Sich darauf zurückzuziehen, dass man eben ist, was man ist (no pun intended), geht oft auch einher mit Fatalismus: „Ja, so ist der Mensch, er kann nicht anders – und ich bin auch nur ein Mensch.“ Dabei geht es gar nicht darum, dass einzelne Menschen zu besseren Menschen werden, sondern darum, dass die Menschheit sich verbessert – und das tut sie schon seit eh und je. Das ist ein wesentlicher Bestandteil meiner Argumentation. Die Menschheit verbessert sich jedoch nicht im Sinne einer Fortschrittsgeschichte, bei der wir auf eine Utopie moralischer Perfektion zusteuern, sondern im Sinne des kontinuierlichen und nachhaltigen Lösens von Problemen. Dass es dabei hilft, wenn Individuen sich darum bemühen, die vermeintlichen Grenzen des Menschen in Form etablierter und bisweilen fraglos akzeptierter Praktiken zu überschreiten, ist richtig. Unter Menschen gab es auch immer moralische Pionier*innen. Es geht aber nicht um die moralische Exzellenz von Individuen als solche. Es geht darum, dass sie Ausdruck und Vorbild moralischen Fortschritts ist. Dafür ist eine normative Sichtweise des Menschen unerlässlich, die dazu motiviert, sich etwas aus dem Menschen und den anderen Tieren zu machen. Dabei sind Optimismus und Methode notwendig, um erst einmal richtig Tier zu werden – und andere Tiere in den Blick zu bekommen.

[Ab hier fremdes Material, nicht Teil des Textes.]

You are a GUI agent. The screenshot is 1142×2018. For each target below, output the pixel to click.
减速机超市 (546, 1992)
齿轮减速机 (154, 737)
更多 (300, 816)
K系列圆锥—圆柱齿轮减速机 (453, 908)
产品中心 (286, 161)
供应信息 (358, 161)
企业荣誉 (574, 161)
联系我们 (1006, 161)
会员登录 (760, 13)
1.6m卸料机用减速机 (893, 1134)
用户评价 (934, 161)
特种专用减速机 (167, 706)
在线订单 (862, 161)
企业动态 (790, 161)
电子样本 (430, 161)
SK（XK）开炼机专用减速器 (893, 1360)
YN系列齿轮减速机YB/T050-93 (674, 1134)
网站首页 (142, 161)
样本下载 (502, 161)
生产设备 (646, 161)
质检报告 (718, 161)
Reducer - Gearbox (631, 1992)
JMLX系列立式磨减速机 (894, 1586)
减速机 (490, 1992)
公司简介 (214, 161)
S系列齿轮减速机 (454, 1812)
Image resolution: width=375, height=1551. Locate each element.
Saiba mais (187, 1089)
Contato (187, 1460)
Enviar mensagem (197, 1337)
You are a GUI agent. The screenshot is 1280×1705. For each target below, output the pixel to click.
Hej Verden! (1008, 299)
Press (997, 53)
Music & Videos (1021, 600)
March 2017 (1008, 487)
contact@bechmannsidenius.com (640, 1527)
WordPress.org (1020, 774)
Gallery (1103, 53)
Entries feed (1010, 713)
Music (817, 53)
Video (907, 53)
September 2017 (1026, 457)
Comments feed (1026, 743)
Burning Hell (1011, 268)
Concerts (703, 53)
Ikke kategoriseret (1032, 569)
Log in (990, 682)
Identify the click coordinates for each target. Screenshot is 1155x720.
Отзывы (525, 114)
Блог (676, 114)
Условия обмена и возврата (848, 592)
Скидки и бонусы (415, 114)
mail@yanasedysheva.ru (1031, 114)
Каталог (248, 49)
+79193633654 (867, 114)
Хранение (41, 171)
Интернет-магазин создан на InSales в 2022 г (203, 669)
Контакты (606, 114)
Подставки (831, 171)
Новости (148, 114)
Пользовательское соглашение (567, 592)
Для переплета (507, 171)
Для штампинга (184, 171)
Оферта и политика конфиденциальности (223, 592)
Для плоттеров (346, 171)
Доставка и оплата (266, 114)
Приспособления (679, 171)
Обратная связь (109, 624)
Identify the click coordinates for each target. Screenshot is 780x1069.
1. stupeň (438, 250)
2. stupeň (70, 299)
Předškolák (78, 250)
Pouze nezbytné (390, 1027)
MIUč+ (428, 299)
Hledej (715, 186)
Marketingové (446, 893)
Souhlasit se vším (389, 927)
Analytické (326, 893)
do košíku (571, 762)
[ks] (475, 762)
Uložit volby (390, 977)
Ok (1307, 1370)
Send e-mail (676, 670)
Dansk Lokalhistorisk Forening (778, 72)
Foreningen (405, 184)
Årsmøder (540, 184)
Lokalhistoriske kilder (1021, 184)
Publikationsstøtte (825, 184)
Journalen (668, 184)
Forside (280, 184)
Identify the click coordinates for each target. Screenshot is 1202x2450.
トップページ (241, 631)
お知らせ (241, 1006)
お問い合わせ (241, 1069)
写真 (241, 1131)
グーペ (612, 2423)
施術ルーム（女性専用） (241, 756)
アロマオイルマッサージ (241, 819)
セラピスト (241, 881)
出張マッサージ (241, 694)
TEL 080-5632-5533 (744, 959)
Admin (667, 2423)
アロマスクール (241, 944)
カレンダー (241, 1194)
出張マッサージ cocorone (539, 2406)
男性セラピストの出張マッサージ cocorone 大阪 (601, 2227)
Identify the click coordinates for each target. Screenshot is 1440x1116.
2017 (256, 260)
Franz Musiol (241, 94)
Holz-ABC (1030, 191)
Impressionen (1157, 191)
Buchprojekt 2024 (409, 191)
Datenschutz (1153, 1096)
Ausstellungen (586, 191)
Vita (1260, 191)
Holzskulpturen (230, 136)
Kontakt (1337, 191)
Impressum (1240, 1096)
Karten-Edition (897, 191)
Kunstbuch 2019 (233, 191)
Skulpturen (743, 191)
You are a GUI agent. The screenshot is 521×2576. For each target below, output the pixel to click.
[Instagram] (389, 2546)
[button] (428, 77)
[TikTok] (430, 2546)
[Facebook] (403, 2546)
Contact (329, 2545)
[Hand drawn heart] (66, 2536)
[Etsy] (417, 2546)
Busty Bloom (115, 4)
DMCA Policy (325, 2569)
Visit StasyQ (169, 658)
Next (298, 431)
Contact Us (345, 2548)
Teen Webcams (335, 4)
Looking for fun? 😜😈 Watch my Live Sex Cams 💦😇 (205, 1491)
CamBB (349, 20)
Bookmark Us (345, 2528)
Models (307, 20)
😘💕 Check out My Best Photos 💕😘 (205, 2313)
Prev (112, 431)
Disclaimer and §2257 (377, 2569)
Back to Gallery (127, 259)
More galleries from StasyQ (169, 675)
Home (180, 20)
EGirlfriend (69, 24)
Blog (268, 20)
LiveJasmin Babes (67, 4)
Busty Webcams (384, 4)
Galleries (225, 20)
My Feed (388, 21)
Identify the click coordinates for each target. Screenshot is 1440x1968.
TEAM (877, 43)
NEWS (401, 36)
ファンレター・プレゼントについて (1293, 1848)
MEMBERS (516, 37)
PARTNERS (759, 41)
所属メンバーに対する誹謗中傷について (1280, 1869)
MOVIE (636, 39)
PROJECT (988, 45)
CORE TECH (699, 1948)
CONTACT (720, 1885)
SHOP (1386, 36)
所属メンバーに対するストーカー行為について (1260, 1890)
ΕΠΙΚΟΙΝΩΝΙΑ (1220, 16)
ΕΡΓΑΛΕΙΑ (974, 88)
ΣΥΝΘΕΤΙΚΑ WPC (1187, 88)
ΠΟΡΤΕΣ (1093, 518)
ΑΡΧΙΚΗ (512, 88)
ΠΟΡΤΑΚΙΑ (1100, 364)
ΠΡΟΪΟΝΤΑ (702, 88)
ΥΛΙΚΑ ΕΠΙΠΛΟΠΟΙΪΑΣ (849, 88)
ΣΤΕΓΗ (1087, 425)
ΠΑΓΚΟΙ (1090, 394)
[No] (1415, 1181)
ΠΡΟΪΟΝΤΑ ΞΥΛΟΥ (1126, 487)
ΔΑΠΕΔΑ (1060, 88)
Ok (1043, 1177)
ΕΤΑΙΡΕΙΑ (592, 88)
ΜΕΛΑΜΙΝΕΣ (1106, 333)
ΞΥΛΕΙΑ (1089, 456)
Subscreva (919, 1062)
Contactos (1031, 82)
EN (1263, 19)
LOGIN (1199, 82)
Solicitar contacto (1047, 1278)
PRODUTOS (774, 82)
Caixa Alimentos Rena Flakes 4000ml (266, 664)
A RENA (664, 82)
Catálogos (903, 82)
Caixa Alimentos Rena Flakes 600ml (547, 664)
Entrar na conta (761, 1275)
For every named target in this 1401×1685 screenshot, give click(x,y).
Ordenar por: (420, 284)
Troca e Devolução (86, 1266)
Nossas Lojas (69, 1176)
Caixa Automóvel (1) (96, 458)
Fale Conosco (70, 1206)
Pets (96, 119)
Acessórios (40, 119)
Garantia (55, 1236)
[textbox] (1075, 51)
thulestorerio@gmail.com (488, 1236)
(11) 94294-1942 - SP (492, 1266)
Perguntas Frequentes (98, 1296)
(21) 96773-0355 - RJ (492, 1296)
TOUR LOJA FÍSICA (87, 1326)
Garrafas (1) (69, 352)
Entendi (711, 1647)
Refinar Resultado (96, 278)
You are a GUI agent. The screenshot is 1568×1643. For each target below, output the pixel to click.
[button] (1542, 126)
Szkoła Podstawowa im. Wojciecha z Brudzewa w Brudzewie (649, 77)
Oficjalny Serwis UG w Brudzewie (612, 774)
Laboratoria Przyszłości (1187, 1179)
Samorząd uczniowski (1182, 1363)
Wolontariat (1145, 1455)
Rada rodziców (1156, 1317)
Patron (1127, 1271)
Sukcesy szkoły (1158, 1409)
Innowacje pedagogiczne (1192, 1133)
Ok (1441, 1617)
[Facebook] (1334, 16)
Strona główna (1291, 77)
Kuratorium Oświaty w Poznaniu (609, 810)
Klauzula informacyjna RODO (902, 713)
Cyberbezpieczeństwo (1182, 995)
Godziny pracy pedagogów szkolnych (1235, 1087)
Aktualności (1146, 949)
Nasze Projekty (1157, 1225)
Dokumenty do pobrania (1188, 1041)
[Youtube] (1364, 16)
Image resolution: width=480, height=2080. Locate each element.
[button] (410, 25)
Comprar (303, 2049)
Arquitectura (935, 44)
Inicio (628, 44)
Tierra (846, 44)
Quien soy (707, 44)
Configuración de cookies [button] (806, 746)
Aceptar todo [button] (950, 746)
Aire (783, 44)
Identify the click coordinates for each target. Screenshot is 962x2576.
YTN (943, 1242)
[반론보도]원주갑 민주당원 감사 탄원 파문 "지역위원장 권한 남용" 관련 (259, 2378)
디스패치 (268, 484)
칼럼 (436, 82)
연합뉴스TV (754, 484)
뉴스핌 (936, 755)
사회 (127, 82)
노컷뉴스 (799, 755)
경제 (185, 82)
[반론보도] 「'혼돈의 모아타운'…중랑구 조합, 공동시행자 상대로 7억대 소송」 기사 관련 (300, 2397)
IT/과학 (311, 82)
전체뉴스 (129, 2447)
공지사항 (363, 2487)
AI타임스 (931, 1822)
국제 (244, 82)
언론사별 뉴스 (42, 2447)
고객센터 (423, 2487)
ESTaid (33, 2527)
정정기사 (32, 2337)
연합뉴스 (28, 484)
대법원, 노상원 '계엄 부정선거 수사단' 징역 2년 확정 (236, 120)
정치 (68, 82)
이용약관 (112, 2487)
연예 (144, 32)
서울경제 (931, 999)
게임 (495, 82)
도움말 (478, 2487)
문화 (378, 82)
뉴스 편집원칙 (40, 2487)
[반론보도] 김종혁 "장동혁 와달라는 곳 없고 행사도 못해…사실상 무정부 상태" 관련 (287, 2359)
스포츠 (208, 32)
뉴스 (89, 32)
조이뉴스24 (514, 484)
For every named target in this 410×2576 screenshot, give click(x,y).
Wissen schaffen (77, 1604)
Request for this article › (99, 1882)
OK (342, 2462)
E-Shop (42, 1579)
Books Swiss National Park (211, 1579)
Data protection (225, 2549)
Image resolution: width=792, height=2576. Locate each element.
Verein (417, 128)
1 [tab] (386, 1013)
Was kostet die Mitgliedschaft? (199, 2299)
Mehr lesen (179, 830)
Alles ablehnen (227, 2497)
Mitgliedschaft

Was und wie der Mensch ist, ist eine unbeantwortete Frage – das hoffe ich gezeigt zu haben. Diese Frage wird auch in ihrer einfachsten Form unbeantwortet bleiben. Doch um besser erkennen zu können, was im Hinblick auf das durch und durch komplizierte Zusammenleben mit anderen Tieren eine Antwort sein kann, hilft es, so denke ich, als Mensch erst einmal das Tier-Werden als Aufgabe zu begreifen.